Hail, Hail, the Gang's All Here is an American popular song first published in 1917. The lyrics, written by D. A. Esrom (pseudonym of Theodora Morse) to a tune composed by Arthur Sullivan for the 1879 comic opera The Pirates of Penzance, are:

Hail, hail, the gang's all here.
What the heck do we care,
What the heck do we care?
Hail, hail, the gang's all here.
What the heck do we care now?

==History==
The melody was originally part of "With Cat-Like Tread" in Act II of Pirates and echoes the Anvil Chorus from Giuseppe Verdi's opera Il Trovatore.

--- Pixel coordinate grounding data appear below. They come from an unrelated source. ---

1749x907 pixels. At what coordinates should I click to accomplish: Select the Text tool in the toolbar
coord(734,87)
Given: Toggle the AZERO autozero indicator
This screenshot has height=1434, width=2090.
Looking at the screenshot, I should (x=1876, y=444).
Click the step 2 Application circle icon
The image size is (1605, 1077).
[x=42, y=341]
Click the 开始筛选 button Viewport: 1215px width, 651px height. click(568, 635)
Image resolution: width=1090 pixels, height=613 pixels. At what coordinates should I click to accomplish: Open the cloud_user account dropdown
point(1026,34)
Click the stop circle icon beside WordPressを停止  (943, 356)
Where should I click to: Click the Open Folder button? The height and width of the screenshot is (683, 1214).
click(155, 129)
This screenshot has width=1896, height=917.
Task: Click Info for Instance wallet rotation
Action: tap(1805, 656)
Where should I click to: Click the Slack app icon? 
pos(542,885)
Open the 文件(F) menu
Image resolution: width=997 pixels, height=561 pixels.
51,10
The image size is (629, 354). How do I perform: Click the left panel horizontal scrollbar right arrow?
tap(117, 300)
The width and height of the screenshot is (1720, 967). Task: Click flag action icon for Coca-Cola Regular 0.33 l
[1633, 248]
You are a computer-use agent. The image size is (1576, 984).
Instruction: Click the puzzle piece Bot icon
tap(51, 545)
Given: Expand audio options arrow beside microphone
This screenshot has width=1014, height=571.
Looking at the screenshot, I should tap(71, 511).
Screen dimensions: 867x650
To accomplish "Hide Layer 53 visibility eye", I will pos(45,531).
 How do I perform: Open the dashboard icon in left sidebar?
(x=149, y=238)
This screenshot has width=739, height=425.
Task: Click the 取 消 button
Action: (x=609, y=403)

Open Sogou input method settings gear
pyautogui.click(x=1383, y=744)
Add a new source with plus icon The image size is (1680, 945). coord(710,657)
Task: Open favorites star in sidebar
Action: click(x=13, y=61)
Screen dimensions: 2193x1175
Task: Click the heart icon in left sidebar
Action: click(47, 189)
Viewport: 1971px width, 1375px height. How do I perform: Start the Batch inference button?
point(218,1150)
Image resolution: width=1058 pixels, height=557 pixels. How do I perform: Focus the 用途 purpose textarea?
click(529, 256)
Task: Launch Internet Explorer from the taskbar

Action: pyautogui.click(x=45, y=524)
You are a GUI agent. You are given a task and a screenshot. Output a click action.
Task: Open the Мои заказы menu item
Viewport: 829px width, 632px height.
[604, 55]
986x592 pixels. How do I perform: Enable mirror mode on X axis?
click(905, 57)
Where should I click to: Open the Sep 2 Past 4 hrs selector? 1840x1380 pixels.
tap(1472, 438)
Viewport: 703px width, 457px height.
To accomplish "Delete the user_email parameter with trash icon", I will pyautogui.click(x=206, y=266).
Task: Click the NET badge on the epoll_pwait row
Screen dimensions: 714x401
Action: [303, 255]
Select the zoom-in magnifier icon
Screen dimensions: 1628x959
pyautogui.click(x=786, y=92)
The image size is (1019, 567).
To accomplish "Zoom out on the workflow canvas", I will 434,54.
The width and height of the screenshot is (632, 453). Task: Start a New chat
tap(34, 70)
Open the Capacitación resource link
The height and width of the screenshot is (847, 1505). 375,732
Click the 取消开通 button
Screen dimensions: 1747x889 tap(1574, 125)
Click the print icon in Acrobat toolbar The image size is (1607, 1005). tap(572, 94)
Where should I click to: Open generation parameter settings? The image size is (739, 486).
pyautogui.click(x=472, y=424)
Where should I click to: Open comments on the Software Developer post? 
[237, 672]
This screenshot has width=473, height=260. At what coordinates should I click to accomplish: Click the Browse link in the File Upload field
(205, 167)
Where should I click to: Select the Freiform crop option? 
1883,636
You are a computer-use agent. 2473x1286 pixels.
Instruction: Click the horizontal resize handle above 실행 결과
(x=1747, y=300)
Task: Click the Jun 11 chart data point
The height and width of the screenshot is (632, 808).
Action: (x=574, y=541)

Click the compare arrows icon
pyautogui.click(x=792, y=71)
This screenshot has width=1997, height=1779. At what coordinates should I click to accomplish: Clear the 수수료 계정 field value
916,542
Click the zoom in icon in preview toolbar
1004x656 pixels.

W. S. Gilbert’s original lyrics set by Sullivan to the tune are:

Come, friends, who plough the sea.
Truce to navigation,
Take another station.
Let's vary piracy
With a little burglary

The lyric "Hail, hail, the gang's all here" had unofficially been added to Sullivan's melody before 1917. It was referenced in American newspapers as a familiar song as early as 1898, sung at political and other gatherings. A Philadelphia Inquirer news item from April 1, 1898, for example, stated that during a raucous meeting, members of the Philadelphia Common Council loudly sang, "Hail, hail, the gang's all here, what the hell do we care! What the hell do we care!" Likewise, a Delaware state legislature session in March 1901 was disrupted when Democratic members loudly sang the song. The title line of the song is also quoted in the closing measures of the 1915 song "Alabama Jubilee". Also in 1915, the Ohio State University fight song Across the Field incorporated the title phrase as the penultimate lyric.

==The Celtic Song==
By the 1950s, the chorus of the song (with revised lyrics) was used in Irish and Scottish communities as part of "The Celtic Song", sung by the fans of Glasgow Celtic in Scotland and later other teams. Glen Daly recorded an "official version" of "The Celtic Song" that is commonly played at Celtic Park prior to matches.